-- ENTRIES PROVIDED start --
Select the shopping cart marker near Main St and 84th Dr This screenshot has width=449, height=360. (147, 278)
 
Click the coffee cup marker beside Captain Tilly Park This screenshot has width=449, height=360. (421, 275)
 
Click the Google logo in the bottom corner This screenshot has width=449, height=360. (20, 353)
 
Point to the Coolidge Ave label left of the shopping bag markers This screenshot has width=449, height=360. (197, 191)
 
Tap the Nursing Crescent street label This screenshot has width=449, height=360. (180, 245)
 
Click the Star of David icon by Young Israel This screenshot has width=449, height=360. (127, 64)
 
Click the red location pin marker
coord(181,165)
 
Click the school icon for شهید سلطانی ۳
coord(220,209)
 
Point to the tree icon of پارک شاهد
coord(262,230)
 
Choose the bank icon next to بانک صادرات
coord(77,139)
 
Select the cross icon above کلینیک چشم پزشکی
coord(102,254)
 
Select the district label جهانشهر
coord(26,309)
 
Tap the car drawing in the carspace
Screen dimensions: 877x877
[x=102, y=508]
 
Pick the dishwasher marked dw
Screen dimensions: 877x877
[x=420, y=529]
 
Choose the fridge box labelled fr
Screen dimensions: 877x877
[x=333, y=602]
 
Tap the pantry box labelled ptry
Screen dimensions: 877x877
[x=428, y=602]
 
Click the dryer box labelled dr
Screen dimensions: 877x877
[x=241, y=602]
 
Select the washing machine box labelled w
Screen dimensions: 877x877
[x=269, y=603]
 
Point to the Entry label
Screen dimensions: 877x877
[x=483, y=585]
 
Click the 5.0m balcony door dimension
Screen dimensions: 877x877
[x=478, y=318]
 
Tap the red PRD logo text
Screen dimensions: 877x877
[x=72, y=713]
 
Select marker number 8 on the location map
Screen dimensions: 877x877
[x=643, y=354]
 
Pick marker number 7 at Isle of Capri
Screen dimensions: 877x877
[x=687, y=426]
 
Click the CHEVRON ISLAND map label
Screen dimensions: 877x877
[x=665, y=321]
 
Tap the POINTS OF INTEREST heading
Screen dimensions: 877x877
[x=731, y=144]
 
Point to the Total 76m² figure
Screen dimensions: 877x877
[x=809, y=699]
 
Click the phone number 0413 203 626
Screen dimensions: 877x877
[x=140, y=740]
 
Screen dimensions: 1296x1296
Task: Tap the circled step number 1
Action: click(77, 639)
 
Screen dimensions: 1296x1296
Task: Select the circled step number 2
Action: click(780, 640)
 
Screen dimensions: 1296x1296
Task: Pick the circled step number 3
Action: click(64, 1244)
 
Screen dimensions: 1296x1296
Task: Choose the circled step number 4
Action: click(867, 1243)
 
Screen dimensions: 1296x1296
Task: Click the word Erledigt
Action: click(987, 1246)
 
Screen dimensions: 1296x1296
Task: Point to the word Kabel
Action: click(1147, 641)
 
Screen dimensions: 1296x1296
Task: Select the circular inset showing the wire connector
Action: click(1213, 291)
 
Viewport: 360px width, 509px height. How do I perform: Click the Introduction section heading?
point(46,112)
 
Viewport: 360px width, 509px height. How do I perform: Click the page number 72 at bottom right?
-- ENTRIES PROVIDED end --
### SET TASK
Rewrite the stretch of the data from its beginning through the line containing "Click the coffee", keeping the requests as they are but raising every coordinate in the answers by 70.

### OUTPUT
Select the shopping cart marker near Main St and 84th Dr This screenshot has width=449, height=360. (217, 348)
 
Click the coffee cup marker beside Captain Tilly Park This screenshot has width=449, height=360. (491, 345)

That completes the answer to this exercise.